As a curator at Las Golondrinas, he said, his goal was to help visitors see historical figures as people just like them, and to help guests understand ties between history and modern life.
“I think that a lot of people have a perception of museums as being the white palace on a hill — inapproachable, sterile, stuffy. I think that intimidates some people,” Goodman said. “I like everything to feel very approachable, very honest, everyday — and maybe even bring in a bit of humor in some way.”
To Goodman, an entertaining exhibit might be something like a historical collection of chamber pots.
Though he’s never curated such a display himself, his graduate school thesis was on a collection of archaeological material — everything from guns to hot sauce bottles to pottery — excavated from tenement house privies in St. Louis.
At Las Golondrinas, he said, he tries to incorporate that kind of lightheartedness into staff dynamics.
“This job is supposed to be fun,” Goodman said. “You don’t get into the arts to make a lot of money.”
Sean Paloheimo, director of operations at the ranch, said Goodman has taken a hands-on role, doing everything from walking around in costume to fixing technical issues in the front office and gathering employees to celebrate birthdays.
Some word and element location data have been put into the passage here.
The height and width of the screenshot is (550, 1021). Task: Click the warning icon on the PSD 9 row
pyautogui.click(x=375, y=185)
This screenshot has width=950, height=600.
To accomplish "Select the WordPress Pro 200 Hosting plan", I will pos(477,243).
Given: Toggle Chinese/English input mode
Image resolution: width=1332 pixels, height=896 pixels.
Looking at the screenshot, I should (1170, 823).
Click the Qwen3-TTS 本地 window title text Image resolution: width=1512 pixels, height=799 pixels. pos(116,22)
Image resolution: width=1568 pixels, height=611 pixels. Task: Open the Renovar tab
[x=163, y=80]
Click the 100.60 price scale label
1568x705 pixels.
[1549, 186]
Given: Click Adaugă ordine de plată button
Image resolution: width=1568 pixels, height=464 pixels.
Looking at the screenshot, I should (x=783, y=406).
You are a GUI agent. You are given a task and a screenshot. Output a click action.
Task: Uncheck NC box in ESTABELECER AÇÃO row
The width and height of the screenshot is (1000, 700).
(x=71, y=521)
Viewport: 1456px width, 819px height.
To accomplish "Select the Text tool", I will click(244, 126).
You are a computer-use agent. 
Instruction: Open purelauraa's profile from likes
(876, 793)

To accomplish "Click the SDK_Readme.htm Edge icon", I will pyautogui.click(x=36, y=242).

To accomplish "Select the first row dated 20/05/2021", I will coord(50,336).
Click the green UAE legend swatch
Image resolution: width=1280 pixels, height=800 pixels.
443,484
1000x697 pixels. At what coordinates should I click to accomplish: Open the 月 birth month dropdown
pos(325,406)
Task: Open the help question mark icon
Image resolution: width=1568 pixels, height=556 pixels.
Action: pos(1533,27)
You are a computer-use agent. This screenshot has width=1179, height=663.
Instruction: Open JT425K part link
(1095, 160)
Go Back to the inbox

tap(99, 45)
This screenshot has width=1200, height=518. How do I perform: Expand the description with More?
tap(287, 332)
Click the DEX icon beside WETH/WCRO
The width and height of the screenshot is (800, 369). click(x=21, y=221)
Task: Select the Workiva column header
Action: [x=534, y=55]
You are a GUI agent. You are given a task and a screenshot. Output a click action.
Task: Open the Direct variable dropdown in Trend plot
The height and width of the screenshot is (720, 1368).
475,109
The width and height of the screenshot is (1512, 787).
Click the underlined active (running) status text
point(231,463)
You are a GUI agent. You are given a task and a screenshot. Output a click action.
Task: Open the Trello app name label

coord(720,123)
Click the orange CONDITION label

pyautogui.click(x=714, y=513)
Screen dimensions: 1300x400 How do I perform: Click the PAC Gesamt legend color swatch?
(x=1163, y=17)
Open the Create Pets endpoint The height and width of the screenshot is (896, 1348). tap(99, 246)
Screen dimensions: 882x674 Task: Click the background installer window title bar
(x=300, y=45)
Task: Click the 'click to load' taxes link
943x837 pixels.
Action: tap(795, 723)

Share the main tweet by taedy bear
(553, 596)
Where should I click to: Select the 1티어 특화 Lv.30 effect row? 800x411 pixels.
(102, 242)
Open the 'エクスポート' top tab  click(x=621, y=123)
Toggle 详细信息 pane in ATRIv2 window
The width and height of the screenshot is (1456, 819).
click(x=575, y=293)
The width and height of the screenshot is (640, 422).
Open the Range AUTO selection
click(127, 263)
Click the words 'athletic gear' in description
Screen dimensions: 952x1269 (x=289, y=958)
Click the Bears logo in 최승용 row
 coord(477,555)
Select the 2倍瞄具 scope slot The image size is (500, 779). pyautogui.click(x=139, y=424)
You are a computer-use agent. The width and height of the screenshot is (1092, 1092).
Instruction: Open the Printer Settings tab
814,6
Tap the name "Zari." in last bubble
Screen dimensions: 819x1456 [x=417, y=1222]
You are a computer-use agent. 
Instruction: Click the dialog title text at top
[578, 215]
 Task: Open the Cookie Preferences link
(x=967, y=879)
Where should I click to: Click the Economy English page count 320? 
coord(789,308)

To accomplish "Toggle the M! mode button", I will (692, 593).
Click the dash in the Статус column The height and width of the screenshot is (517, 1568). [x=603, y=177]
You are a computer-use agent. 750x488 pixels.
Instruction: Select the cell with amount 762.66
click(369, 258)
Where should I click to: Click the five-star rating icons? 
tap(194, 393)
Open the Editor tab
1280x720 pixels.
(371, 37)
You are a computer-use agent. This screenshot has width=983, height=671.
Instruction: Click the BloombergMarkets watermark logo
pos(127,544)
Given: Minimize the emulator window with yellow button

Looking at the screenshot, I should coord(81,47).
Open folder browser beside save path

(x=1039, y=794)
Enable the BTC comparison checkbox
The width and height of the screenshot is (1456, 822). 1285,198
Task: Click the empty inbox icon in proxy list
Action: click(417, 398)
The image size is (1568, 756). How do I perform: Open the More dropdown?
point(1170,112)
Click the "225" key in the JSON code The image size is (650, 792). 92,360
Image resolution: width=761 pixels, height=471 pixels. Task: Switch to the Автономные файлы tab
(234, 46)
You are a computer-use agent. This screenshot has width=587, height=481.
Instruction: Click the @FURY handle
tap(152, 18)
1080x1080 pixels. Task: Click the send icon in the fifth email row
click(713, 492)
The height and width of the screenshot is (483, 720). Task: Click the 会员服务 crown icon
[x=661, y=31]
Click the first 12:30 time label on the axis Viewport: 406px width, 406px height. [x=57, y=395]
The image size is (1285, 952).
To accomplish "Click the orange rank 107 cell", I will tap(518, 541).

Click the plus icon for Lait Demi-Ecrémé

“What’s so great about Dan is just seeing him out and about and interacting so much with our volunteers and staff,” Paloheimo said. “It just feels like he’s cultivating this family environment, where everyone on staff really cares about each other and wants to work as a team to get things done.”
Moving forward, Goodman hopes to maintain what he calls a “legacy of high-quality programming” at Las Golondrinas and to initiate new programs. This year, his staff hosted a first-time food festival and Halloween event called Spirits of New Mexico’s Past.
Goodman also wants to forge new fundraising connections, build on partnerships with museums and other institutions around Santa Fe, and continue to encourage families and community members to come explore Las Golondrinas.
Too often, he said, he hears people in Santa Fe say, “I love that place, but I was last out there in the fourth grade.”
He wants locals to view the living history ranch as a resource, a place in the country where they can spend an afternoon, have a picnic and learn some hands-on history.
Goodman also would love to see the status of El Rancho de las Golondrinas elevated to a national level, recognized as something like the “Williamsburg of the West.”
“This is a real ranch, where history happened,” he said. “Real people lived and died here, and they have stories to tell. It’s the closest thing we’re going to get to time travel.”
Moving forward, El Rancho de las Golondrinas Director Daniel Goodman hopes to maintain what he calls a ‘legacy of high-quality programming’ at Las Golondrinas and to initiate new programs.